After the initial opening ceremonies, the group set out following an Eagle Staff created as a standard for the water walks in 2015 and a small copper vessel filled with nibi (water in the Anishinaabe language). As part of the protocol of the walk, the water never stops moving during the day, and is only carried by women. The Eagle Staff can be carried by men or women.

These and other traditions in the water walk protocol were started by Grandma Josephine Mandamin, who started walking the water first. She walked all around the Great Lakes Basin and taught local leaders like Terri Denomie and Kathleen Chosa, but she “walked on” last winter. 

“Grandma’s gone now, and we have to continue that,” Denomie said.

(Joshua Vissers/Daily Mining Gazette) Jenny Szubielak takes a turn carrying the copper vessel of water while her friend Carol Olsen carries the Eagle Staff along the shore of Lake Superior. Along the way, they sang the water song, written by Doreen Day from the Madawin lodge and passed to them by Grandma Josephine Mandamin.

The tradition is to keep hold these walks annually for at least seven years.

The People of the Heart Water Walk first started forming in 2016 when a group of locals went to the Standing Rock protests in South Dakota and met with elders at Camp Oceti Sakowin, according to Donica Hope Dravillas, one of the walkers who was with the group at the time.
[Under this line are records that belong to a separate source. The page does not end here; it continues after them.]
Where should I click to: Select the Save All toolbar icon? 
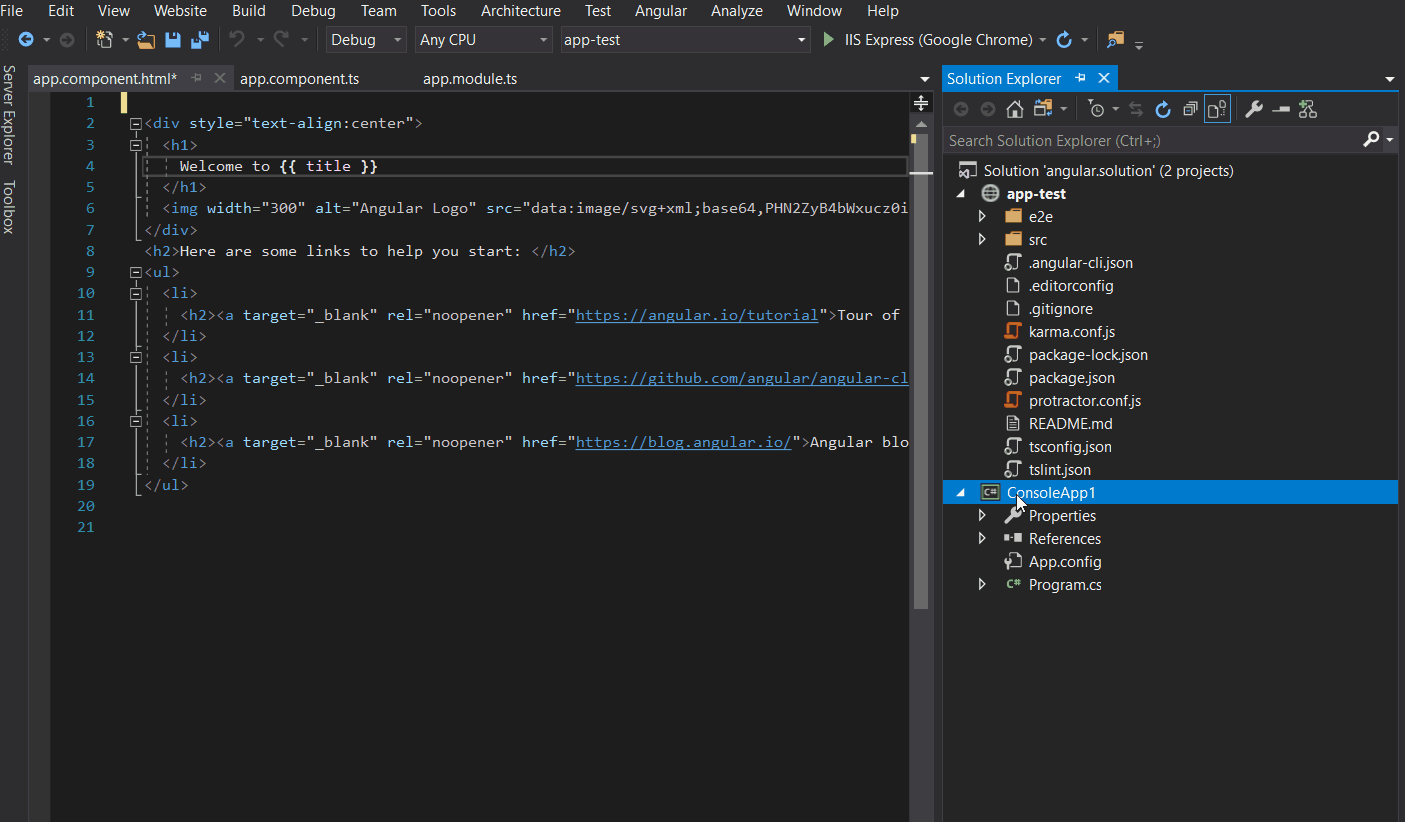(199, 38)
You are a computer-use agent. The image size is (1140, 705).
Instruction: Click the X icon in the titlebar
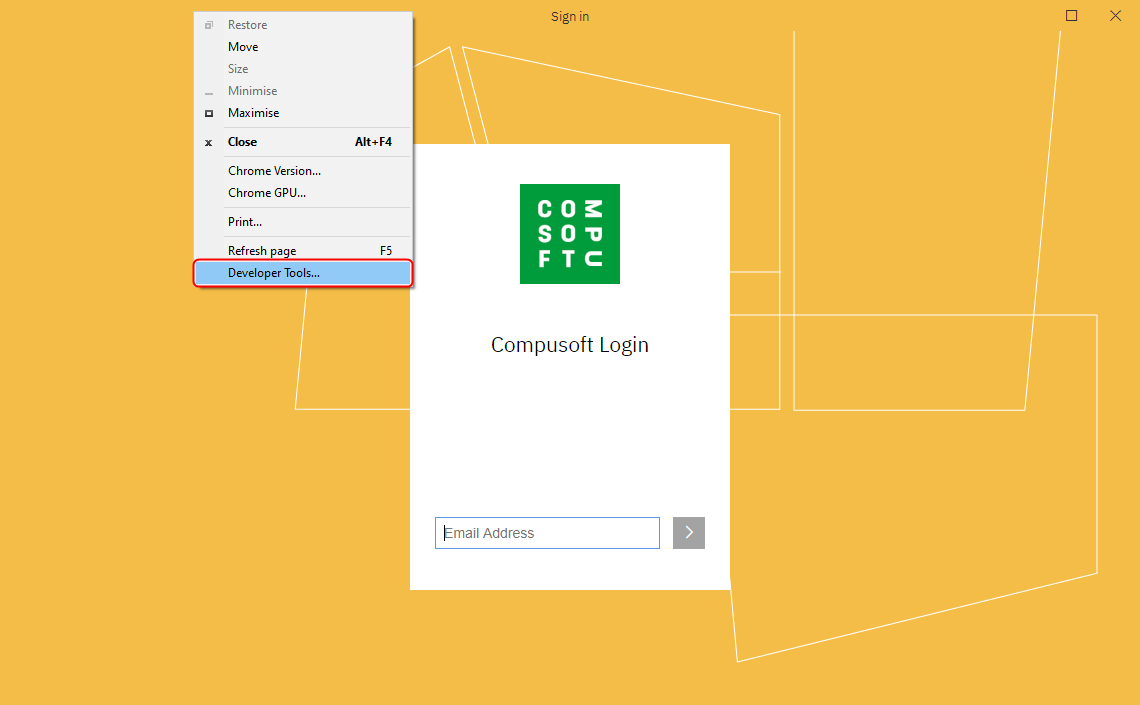coord(1115,16)
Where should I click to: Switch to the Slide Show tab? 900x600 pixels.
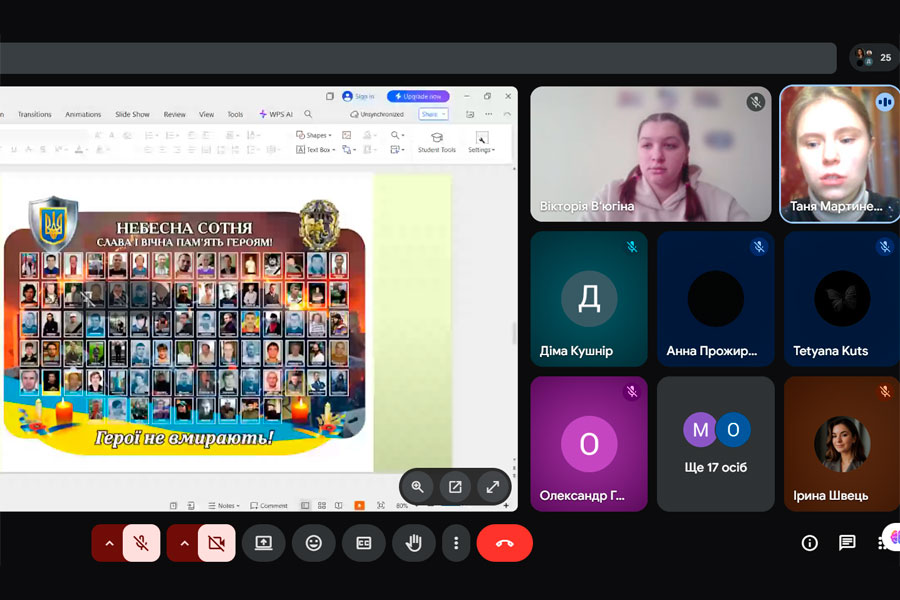[132, 114]
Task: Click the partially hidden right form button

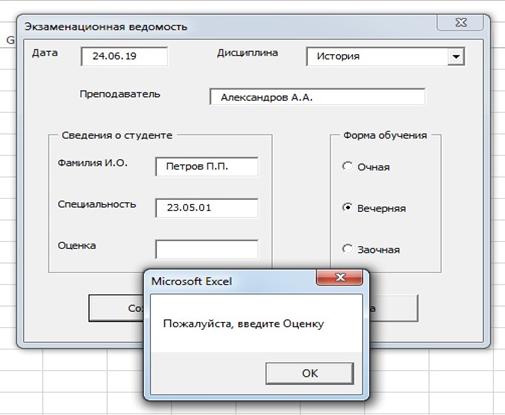Action: tap(393, 308)
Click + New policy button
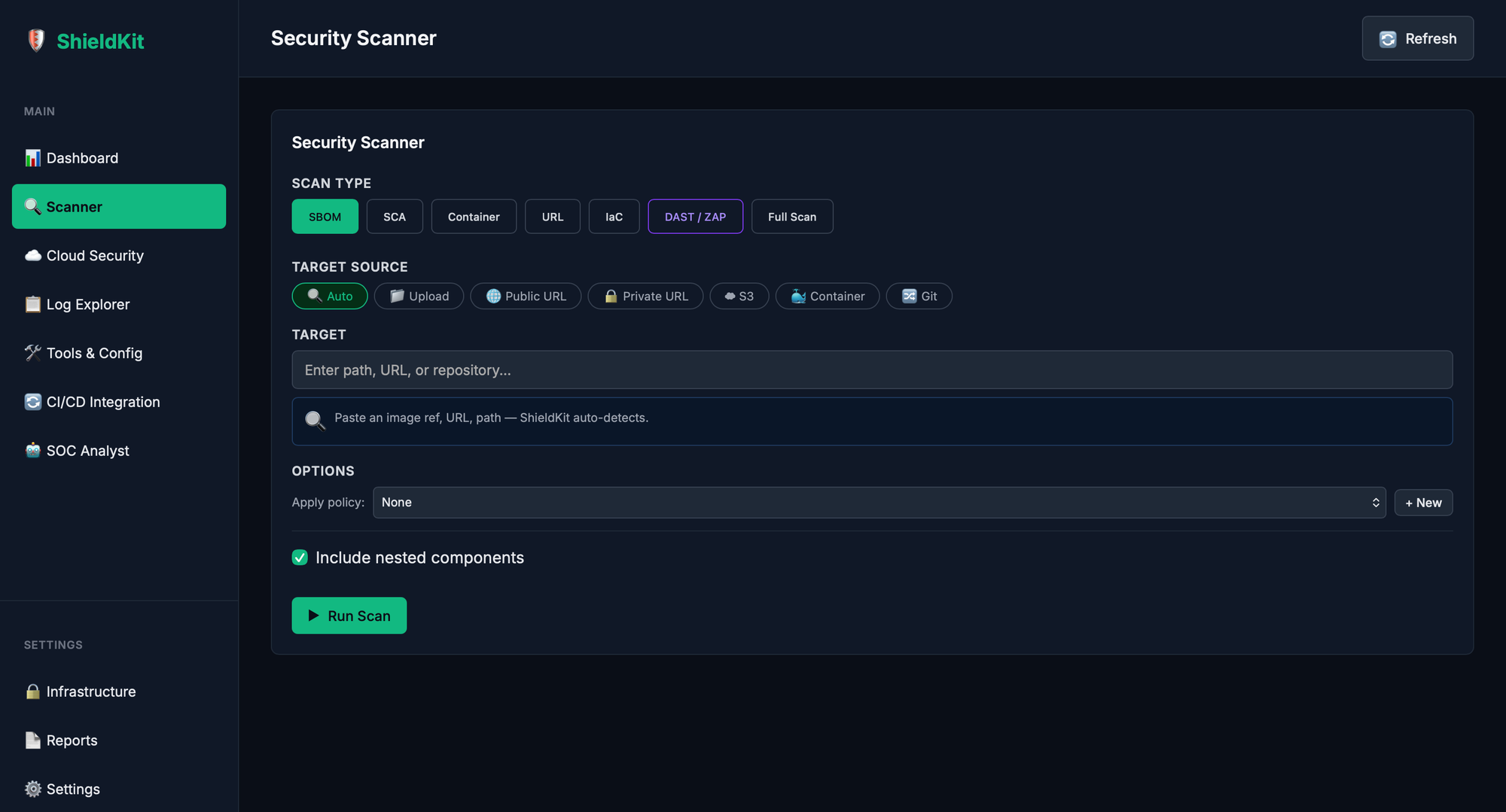The width and height of the screenshot is (1506, 812). click(x=1422, y=503)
The elders told them that they appreciated the interest and were willing to teach them, but insisted that they had to bring what they learned back home with them.

“I just kind of let that sink in and I kept that with me when I came back,” Dravillas, a Copper Harbor resident, said.

When they returned, she reached out to the Keweenaw Bay Indian Community and found Denomie. That December, they met in Copper Harbor to hold a water prayer. Normally, it is called a water ceremony, but Denomie elected to call it a prayer this time, in part because of the broad participation.

“I wanted everybody to be included in this,” she said.

Pastors and others also attended and offered their own prayers at the event.

That group kept in contact, and in 2018 when the Father’s Day flooding nearly destroyed Cynthia Drake’s house in Ripley, they met there twice to offer prayers.

“I don’t even know who organized that blessing,” said Drake, who was at the December 2016 prayer and participated in the People of the Heart Water Walk, too.

Nobody will take full credit for organizing this walk, but many people were involved in communication, organization and supplies.

“I feel like it organically formed through a lot of these things,” said Drake.

Lodging in Copper Harbor was donated by the Lake Fanny Hooe Resort and Campground, and a support van was donated by Keweenaw Adventure Company.

“There’s a large group of people that are working together to make this event happen, to do this work together,” Vye said.

Each evening of the walk ended with a feast prepared by volunteers, and the support vehicles are also volunteer-driven. Those who needed a break from the long route took turns sitting in the support vehicles which also carried other supplies.

The group is not promoting or fighting any particular legislation or project, rather they focus on helping people become aware of and strengthen their personal connection to the water.

“You won’t dishonor the water because you feel that connection,” said Drake. “Which we have whether we recognize it or not.”